# Using Snorkel to Extract Education of Actresses and Actors

<sub>Content of this notebook was prepared by Basel Shbita (shbita@usc.edu) as part of the class <u>CSCI 563/INF 558: Building Knowledge Graphs</u> during Spring 2020 at University of Southern California (USC).</sub>

**Notes**: 
- You are supposed to write your code or modify our code in any cell starting with `# ** STUDENT CODE`.
- Much content of this notebook was borrowed from Snorkel Introduction Tutorial

State-of-the-art extraction techniques require massive labeled training set but it is costly to obtain. To overcome this problem, Snorkel helps rapidly create training sets using the new data programming paradigm. To start, developers focus on writing a set of labeling functions, which are just scripts that programmatically label data. The resulting labels are noisy, but Snorkel uses a generative model to learn how to use those labeling functions to label more data. The new labeled data now can be used to train high-quality end models.
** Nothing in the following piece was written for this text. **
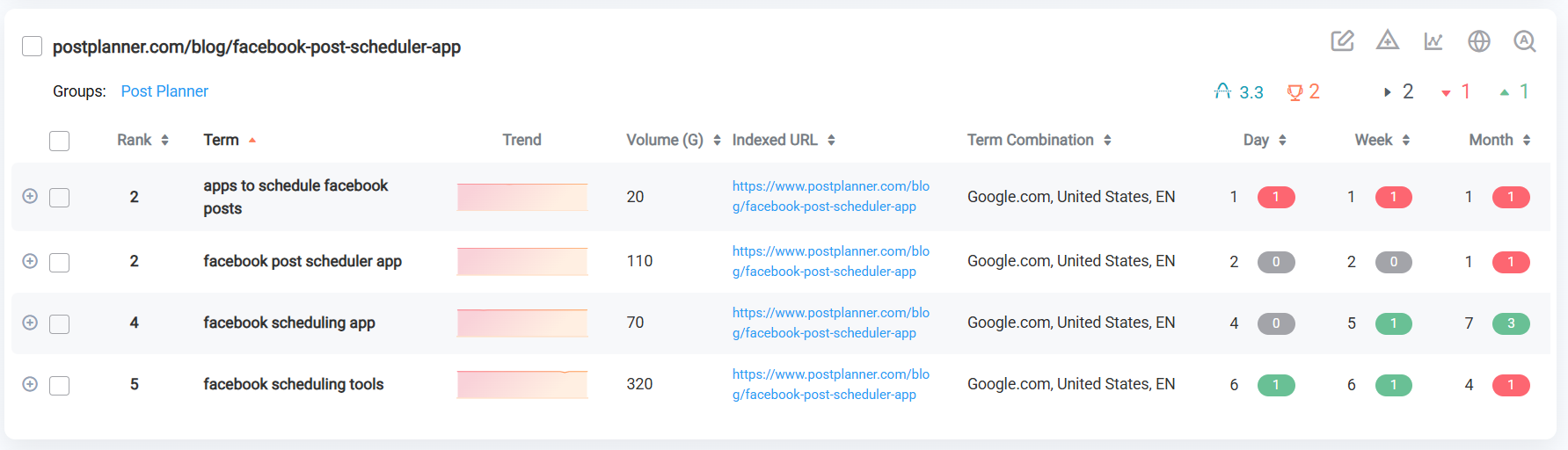1568x450 pixels.
Task: Open the triangle alert icon
Action: tap(1388, 40)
**In summary, in this task, you will first manually label 99 documents and use these labeled data as a development set to create your own labeling functions. Then, you will train a generative model to label 1025 documents in training set. Finally, you will train a discriminative model (Bi-LSTM) to produce your final extraction model!**

## Prepare environment

Lets install the packages we will use

In [None]:
!pip install -r requirements.txt

We will work with Snorkel version 0.7 (Beta), we can retrieve it by running the following commands:

In [None]:
!curl -L "https://github.com/snorkel-team/snorkel/archive/v0.7.0-beta.tar.gz" -o snorkel_v0_7_0.tar.gz

Now let's uncompress the package and install Snorkel

In [None]:
!tar -xvzf snorkel_v0_7_0.tar.gz

In [None]:
!pip install snorkel-0.7.0-beta/

## Creating a development set

Before you proceed with task 1.1, we need to preprocess our documents using `Snorkel` utilities, parsing them into a simple hierarchy of component parts of our input data, which we refer as _contexts_. We'll also create _candidates_ out of these contexts, which are the objects we want to classify, in this case, possible mentions of schools and colleges that the cast have attended. Finally, we'll load some gold labels for evaluation.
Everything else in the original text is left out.